## Task objective
From the entries below, copy exactly the lines from the one that contains "Viewport: 1000px width, 517px height." through the one that contains "Go to the next preset with right arrow", both included, and only those.

<<<<

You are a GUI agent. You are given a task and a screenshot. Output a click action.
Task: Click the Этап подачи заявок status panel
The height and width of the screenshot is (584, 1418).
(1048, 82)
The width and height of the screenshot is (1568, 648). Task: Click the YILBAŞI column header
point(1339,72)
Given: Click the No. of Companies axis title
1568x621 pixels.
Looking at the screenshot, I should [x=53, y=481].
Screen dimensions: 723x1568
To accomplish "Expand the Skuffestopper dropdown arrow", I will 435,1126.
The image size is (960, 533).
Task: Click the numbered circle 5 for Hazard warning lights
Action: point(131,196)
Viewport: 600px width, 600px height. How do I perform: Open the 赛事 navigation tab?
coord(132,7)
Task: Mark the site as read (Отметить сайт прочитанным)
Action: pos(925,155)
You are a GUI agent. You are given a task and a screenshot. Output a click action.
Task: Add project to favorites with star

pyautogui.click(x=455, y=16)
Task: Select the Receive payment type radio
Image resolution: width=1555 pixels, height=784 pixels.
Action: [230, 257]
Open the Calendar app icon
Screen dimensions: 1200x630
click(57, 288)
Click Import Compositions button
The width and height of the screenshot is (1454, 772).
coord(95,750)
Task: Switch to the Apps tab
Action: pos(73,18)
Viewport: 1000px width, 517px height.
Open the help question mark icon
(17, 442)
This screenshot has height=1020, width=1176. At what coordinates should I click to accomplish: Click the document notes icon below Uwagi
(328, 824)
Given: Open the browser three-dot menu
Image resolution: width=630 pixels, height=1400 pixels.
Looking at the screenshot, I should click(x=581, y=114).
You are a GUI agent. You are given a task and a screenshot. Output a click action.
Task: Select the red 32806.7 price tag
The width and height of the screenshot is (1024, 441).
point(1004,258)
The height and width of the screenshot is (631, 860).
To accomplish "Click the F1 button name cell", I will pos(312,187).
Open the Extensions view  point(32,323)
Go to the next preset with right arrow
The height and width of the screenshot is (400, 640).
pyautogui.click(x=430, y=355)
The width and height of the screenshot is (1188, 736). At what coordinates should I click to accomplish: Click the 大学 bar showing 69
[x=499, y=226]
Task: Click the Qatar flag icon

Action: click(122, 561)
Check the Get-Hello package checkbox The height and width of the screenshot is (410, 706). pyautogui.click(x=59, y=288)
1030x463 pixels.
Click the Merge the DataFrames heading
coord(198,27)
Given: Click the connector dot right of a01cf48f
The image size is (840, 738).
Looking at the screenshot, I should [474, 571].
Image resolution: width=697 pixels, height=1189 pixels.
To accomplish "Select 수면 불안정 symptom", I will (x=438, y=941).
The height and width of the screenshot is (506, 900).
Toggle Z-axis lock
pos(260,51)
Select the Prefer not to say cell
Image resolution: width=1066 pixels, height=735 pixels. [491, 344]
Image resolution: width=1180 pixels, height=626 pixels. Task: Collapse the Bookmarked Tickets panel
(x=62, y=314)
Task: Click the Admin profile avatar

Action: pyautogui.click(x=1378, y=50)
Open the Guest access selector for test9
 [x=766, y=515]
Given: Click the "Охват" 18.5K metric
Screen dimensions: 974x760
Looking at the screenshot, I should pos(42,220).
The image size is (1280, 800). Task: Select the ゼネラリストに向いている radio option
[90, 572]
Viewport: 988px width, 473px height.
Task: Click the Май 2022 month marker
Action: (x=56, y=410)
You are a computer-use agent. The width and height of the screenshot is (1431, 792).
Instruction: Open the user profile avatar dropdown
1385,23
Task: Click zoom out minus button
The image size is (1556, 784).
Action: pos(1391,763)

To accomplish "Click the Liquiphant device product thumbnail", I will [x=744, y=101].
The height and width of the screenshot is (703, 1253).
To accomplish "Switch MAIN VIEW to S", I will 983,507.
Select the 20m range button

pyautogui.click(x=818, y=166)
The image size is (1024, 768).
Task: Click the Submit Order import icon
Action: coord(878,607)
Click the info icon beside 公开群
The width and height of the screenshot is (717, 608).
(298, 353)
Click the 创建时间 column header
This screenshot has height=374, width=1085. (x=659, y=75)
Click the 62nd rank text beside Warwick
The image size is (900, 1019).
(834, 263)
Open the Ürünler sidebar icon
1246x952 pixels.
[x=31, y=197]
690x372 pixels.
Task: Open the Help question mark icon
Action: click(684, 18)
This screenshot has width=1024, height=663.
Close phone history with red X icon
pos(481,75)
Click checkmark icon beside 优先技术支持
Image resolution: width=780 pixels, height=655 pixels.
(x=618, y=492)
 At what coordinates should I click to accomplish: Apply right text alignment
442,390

>>>>

## Output
Viewport: 1000px width, 517px height.
Open the help question mark icon
(17, 442)
This screenshot has height=1020, width=1176. At what coordinates should I click to accomplish: Click the document notes icon below Uwagi
(328, 824)
Given: Open the browser three-dot menu
Image resolution: width=630 pixels, height=1400 pixels.
Looking at the screenshot, I should click(x=581, y=114).
You are a GUI agent. You are given a task and a screenshot. Output a click action.
Task: Select the red 32806.7 price tag
The width and height of the screenshot is (1024, 441).
point(1004,258)
The height and width of the screenshot is (631, 860).
To accomplish "Click the F1 button name cell", I will pos(312,187).
Open the Extensions view  point(32,323)
Go to the next preset with right arrow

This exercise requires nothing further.